Panégyrique du Roi sur la paix

Le 25 août 1679

Paul TALLEMANT le Jeune

Panégyrique du Roi sur la paix, prononcé le 25 Août 1679, par Mr. l’Abbé TALLEMANT le jeune.

 

MESSIEURS,

L’avantage que j’ai eu plus d’une fois de vous entretenir en pareil jour qu’aujourd’hui des merveilleux évènements du règne de notre Auguste Protecteur, m’a paru un si grand engagement, que dans cette Fête consacrée à la gloire de son nom, j’ai cru ne pouvoir me dispenser, de vous parler de cette heureuse Paix, qui couronne si glorieusement toutes ses Victoires. Depuis quelques années je ne vous l’ai fait voir que le foudre à la main. Aujourd’hui qu’il s’est désarmé lui-même, il est juste de célébrer cette bonté paternelle, cette clémence magnanime cette modération incroyable qui pacifie toute l’Europe en un moment, et qui change en d’heureuses alliances, des guerres, que mille différents engagements semblaient devoir rendre éternelles.

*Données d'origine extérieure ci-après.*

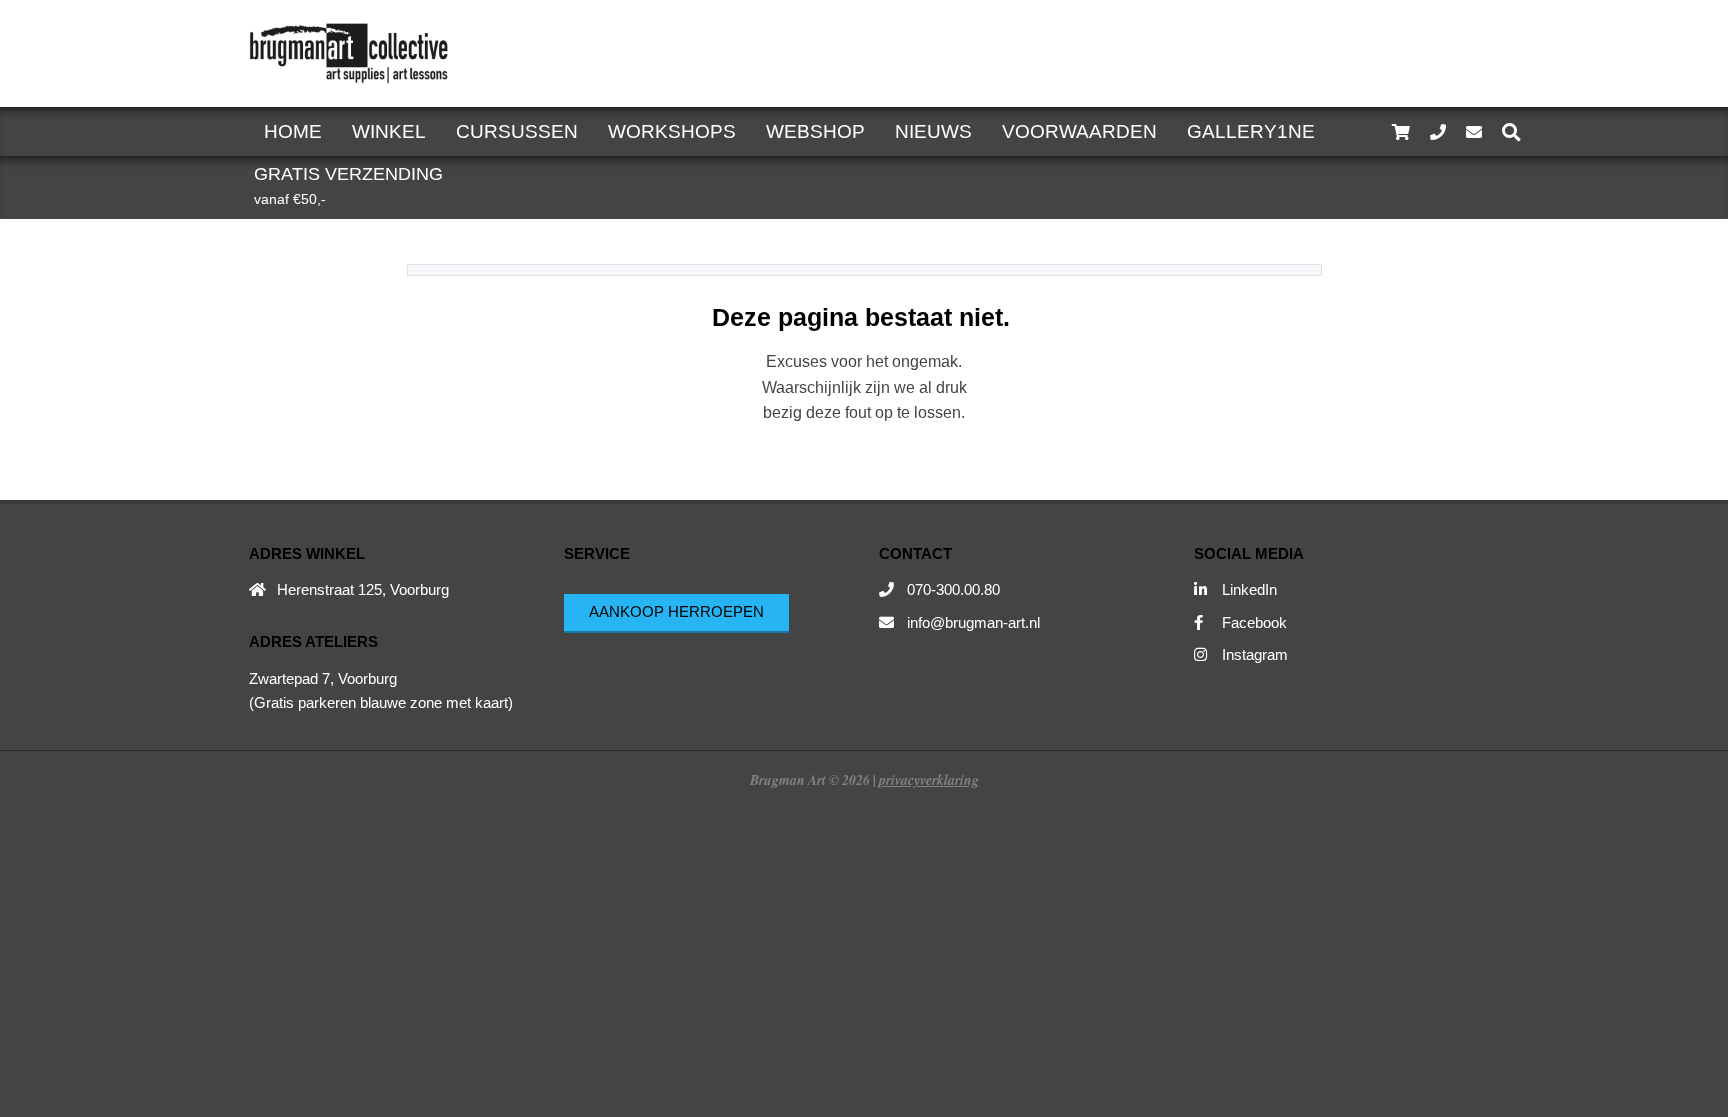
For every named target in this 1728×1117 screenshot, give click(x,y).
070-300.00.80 (953, 589)
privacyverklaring (929, 779)
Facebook (1254, 622)
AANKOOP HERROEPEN (676, 611)
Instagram (1255, 654)
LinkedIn (1249, 589)
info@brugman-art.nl (973, 622)
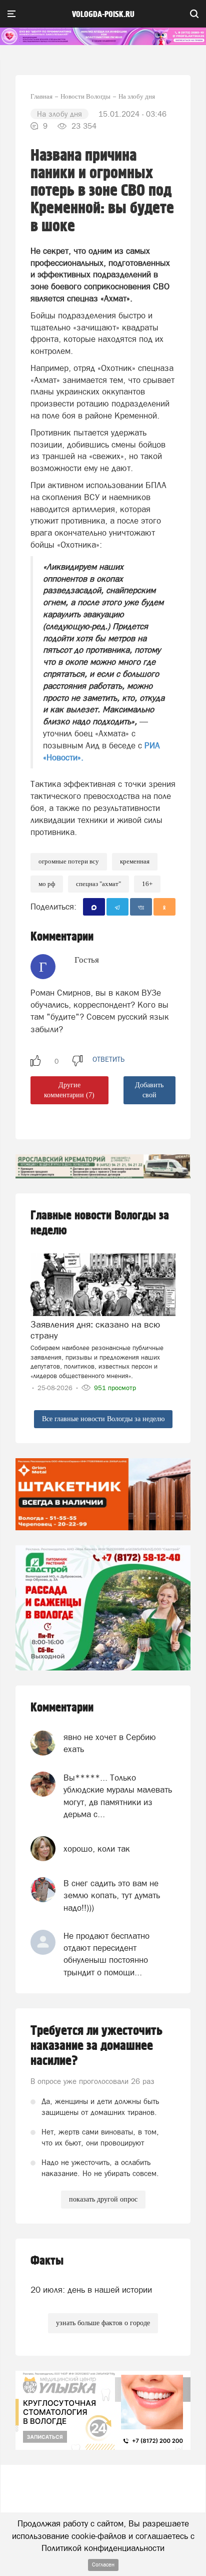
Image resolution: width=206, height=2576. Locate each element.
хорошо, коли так (97, 1849)
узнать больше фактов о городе (103, 2323)
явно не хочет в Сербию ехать (110, 1743)
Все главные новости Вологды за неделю (103, 1419)
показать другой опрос (103, 2199)
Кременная (135, 861)
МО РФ (46, 884)
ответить (108, 1059)
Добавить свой (149, 1090)
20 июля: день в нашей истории (91, 2290)
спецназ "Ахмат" (98, 884)
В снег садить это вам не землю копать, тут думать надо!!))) (112, 1895)
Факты (47, 2261)
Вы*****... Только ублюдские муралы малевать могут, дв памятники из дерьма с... (118, 1796)
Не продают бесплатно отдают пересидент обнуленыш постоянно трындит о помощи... (107, 1954)
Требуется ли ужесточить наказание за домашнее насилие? (96, 2045)
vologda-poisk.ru (103, 15)
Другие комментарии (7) (69, 1090)
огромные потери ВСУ (68, 861)
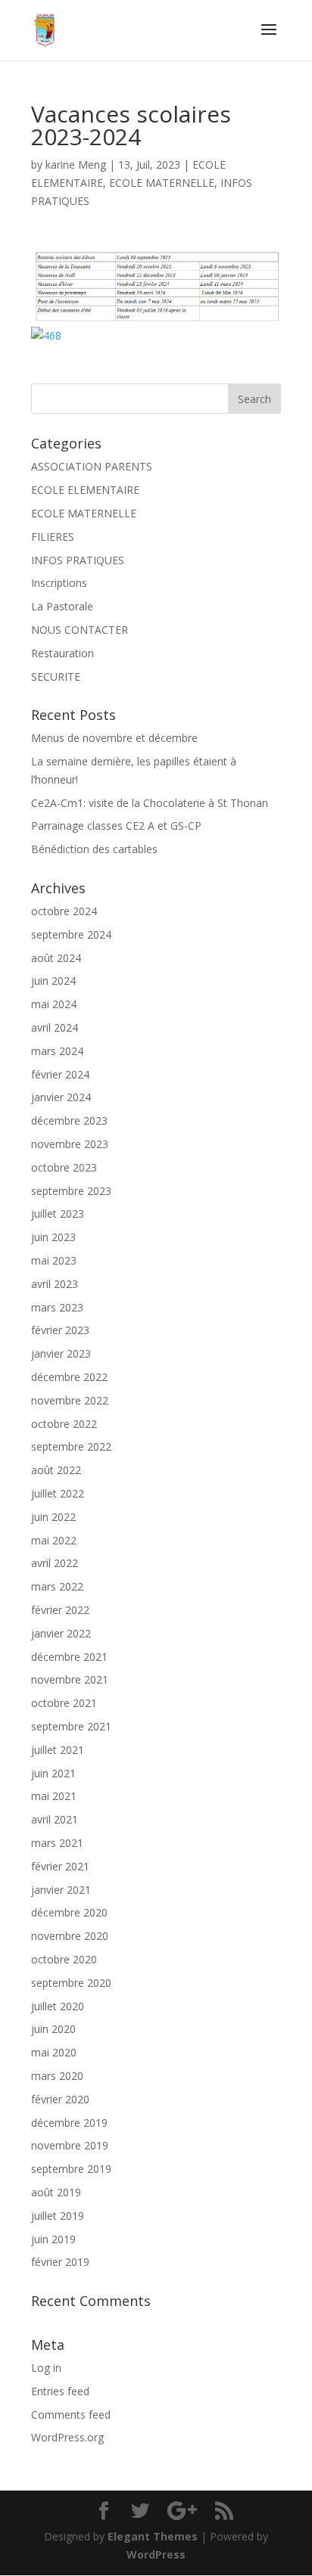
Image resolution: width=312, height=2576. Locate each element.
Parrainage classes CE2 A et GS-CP (116, 825)
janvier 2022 (61, 1633)
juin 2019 (53, 2239)
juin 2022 (53, 1517)
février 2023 (60, 1330)
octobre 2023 (64, 1167)
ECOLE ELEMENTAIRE (85, 490)
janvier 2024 (61, 1097)
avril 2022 (54, 1563)
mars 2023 (57, 1307)
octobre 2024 (64, 911)
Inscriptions (59, 583)
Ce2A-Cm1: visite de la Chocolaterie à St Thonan (149, 803)
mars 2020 (57, 2076)
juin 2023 (53, 1237)
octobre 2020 (64, 1959)
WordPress (156, 2554)
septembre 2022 (71, 1446)
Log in (46, 2367)
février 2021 (60, 1866)
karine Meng (75, 164)
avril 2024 (54, 1027)
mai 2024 (53, 1004)
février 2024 (60, 1074)
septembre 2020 (71, 1982)
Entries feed (60, 2391)
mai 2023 (53, 1260)
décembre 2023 (69, 1120)
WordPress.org (67, 2437)
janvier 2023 (61, 1353)
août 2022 (56, 1470)
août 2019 (56, 2192)
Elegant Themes (153, 2536)
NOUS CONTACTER (79, 629)
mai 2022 (53, 1540)
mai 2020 (53, 2052)
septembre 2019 (71, 2169)
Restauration (62, 653)
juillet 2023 (57, 1213)
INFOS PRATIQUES (77, 560)
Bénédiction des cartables (94, 849)
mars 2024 (57, 1051)
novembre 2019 (69, 2145)
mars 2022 (57, 1586)
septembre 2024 (71, 934)
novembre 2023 (69, 1144)
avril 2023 (54, 1284)
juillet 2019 (57, 2215)
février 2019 (60, 2262)
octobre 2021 (64, 1703)
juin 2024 (53, 980)
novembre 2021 (69, 1679)
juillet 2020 (57, 2006)
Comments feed (71, 2414)
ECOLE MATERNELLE (161, 182)
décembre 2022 (69, 1377)
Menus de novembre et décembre (114, 738)
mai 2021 (53, 1796)
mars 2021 (57, 1843)
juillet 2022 (57, 1493)
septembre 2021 (71, 1726)
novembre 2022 (69, 1400)
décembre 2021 (69, 1657)
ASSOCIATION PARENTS (91, 466)
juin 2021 (53, 1773)
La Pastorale (62, 606)
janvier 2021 (61, 1889)
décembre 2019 (69, 2122)
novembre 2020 (69, 1936)
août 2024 (56, 958)
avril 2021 (54, 1819)
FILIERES (52, 536)
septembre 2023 (71, 1191)
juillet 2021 (57, 1750)
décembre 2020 (69, 1912)
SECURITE (55, 676)
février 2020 (60, 2099)
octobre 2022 (64, 1424)
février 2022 (60, 1610)
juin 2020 (53, 2029)
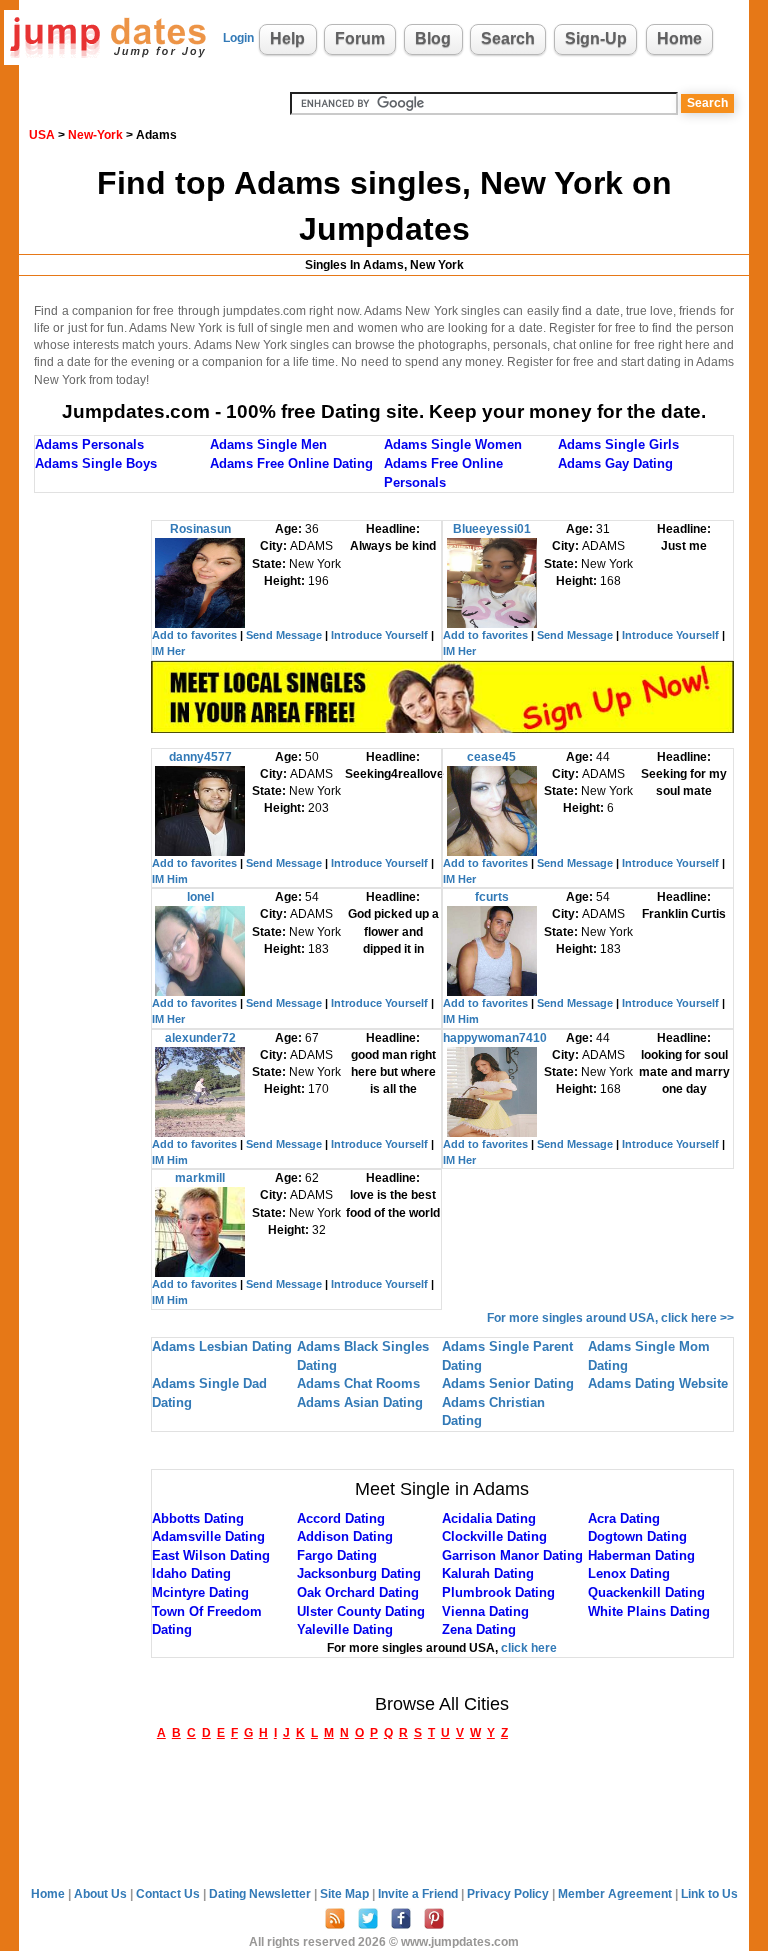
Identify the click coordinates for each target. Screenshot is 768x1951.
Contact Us (169, 1894)
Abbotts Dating (198, 1518)
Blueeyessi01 (492, 529)
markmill (200, 1178)
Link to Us (709, 1894)
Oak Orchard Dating (358, 1592)
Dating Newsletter (261, 1894)
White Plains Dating (649, 1611)
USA (42, 135)
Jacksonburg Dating (359, 1573)
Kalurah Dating (488, 1573)
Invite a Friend (419, 1894)
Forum (360, 38)
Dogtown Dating (637, 1536)
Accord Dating (341, 1518)
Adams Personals (89, 444)
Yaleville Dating (345, 1629)
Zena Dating (479, 1629)
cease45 (491, 757)
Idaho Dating (191, 1573)
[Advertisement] (93, 820)
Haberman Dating (641, 1555)
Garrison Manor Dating (512, 1555)
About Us (102, 1894)
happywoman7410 (495, 1038)
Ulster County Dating (361, 1611)
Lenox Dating (629, 1573)
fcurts (492, 897)
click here (529, 1648)
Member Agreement (616, 1894)
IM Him (170, 879)
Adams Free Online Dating (291, 463)
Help (287, 38)
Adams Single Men (268, 444)
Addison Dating (345, 1536)
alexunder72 (200, 1038)
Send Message (284, 635)
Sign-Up (596, 38)
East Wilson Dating (211, 1555)
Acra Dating (624, 1518)
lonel (200, 897)
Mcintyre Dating (200, 1592)
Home (679, 38)
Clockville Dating (494, 1536)
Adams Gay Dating (615, 463)
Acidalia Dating (489, 1518)
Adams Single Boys (96, 463)
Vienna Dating (485, 1611)
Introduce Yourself (379, 635)
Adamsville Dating (208, 1536)
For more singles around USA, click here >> (610, 1318)
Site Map (346, 1894)
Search (508, 38)
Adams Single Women (453, 444)
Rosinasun (200, 529)
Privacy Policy (509, 1894)
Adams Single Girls (618, 444)
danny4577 (200, 757)
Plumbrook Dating (498, 1592)
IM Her (168, 651)
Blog (433, 38)
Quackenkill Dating (646, 1592)
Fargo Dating (337, 1555)
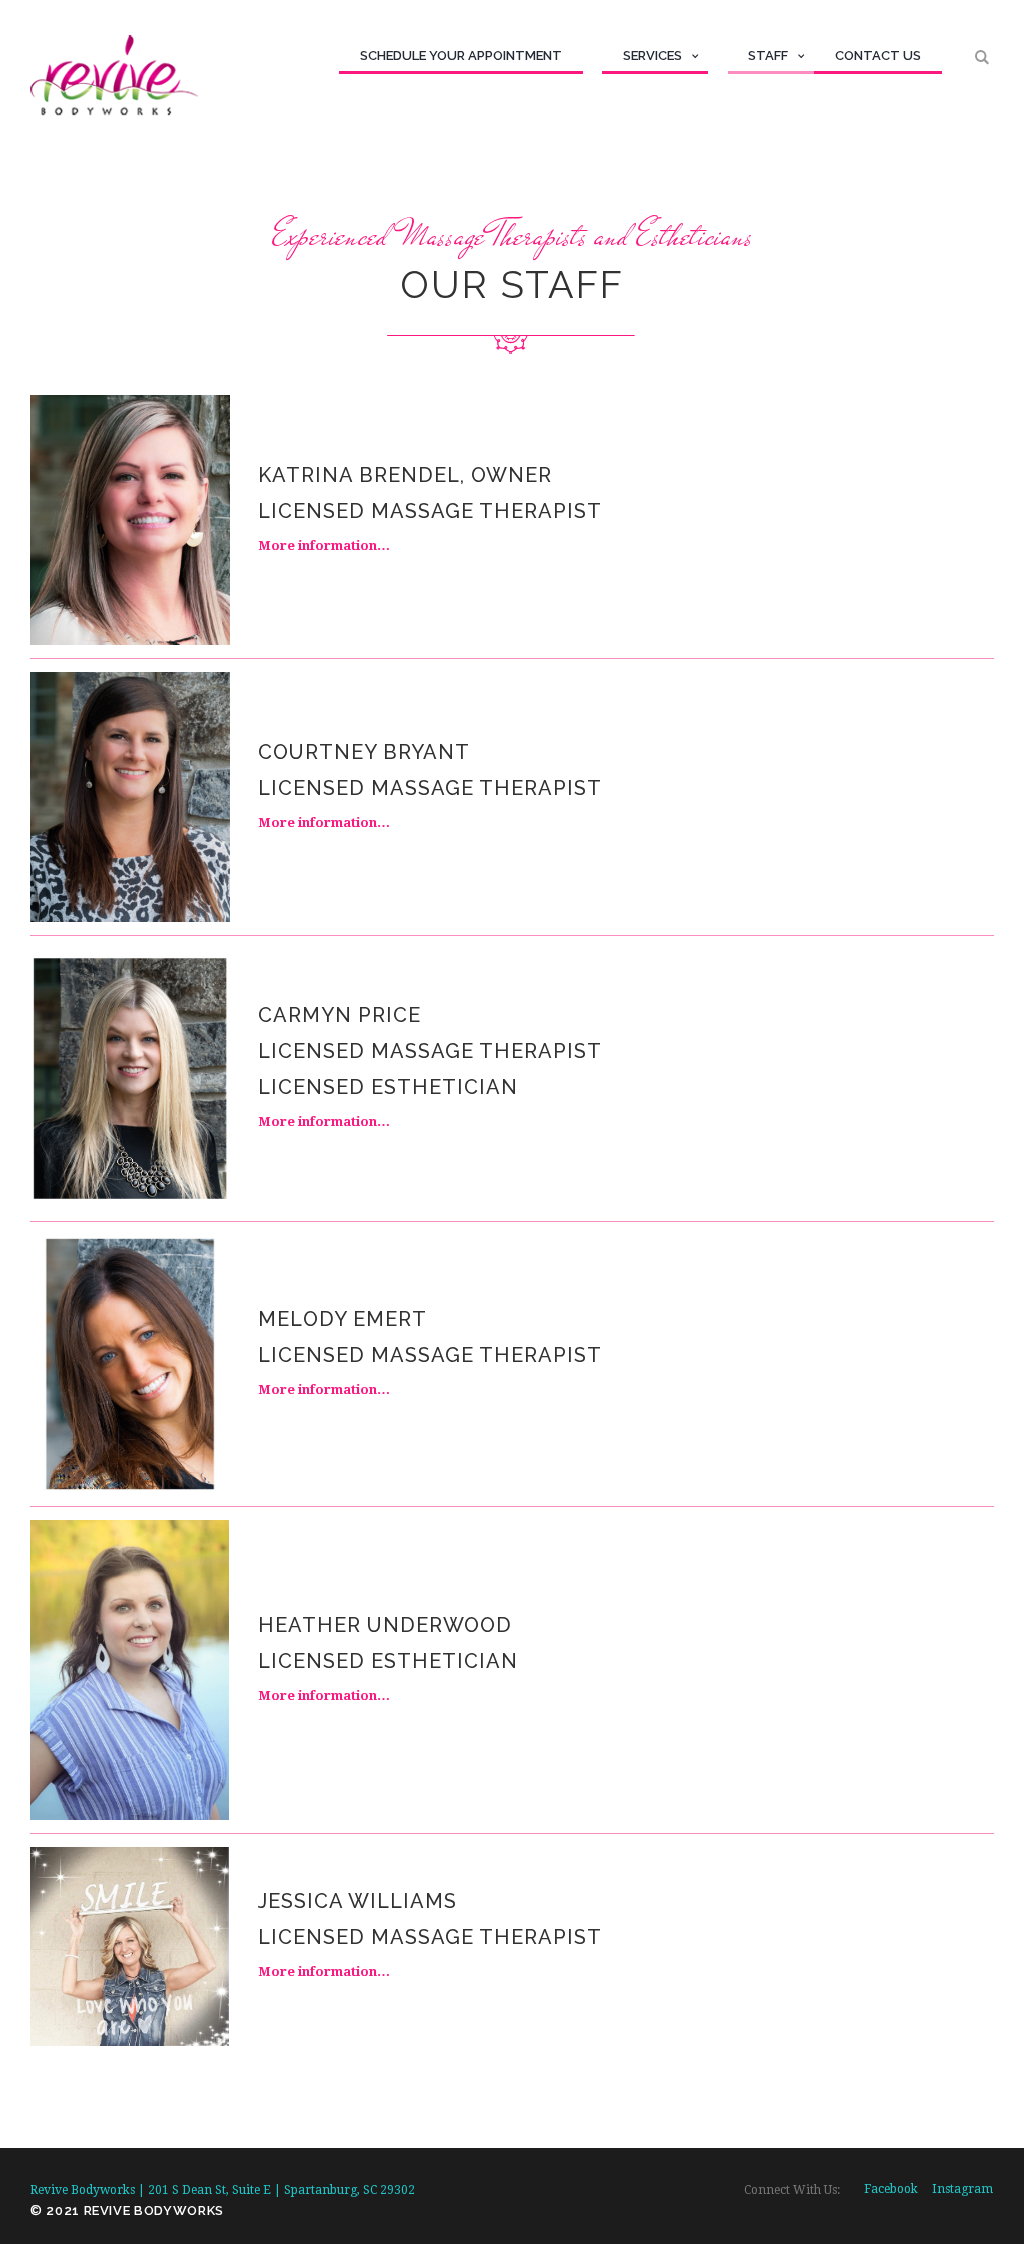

C’est à présent, MESSIEURS, qu’on va voir sortir de vos mains mille beaux éloges, que la rapidité du Vainqueur vous empêchait toujours d’achever. Ses plus grandes actions étaient surpassées par d’autres, avant que l’on eût eu le temps de les publier ; et l’hiver même qui donnait ordinairement aux Écrivains et aux Auteurs quelque loisir pour célébrer les grands succès de la guerre, fournissait encore de nouvelles matières pour vous accabler. Une Paix glorieuse, que rien désormais n’est capable de troubler, puisque le Conquérant et le Vainqueur consent au repos de tout le monde, vous va donner le temps de repasser sur tant d’actions éclatantes, qui étaient comme étouffées par le nombre, et moi je vais selon ma coutume vous prévenir, et vous tracer les chemins. J’éviterai prudemment de me donner tout le loisir nécessaire aux grands hommes ; et inutile pour moi : J’amuserai la voix de la Renommée, en attendant que vous lui fournissiez des choses plus dignes de l’occuper ; Heureux ! si mon Discours, soutenu par la seule ferveur de mon zèle, peut servir d’agréable prélude aux chants immortels que l’Académie prépare à la gloire éternelle du plus grand Prince qui fut jamais.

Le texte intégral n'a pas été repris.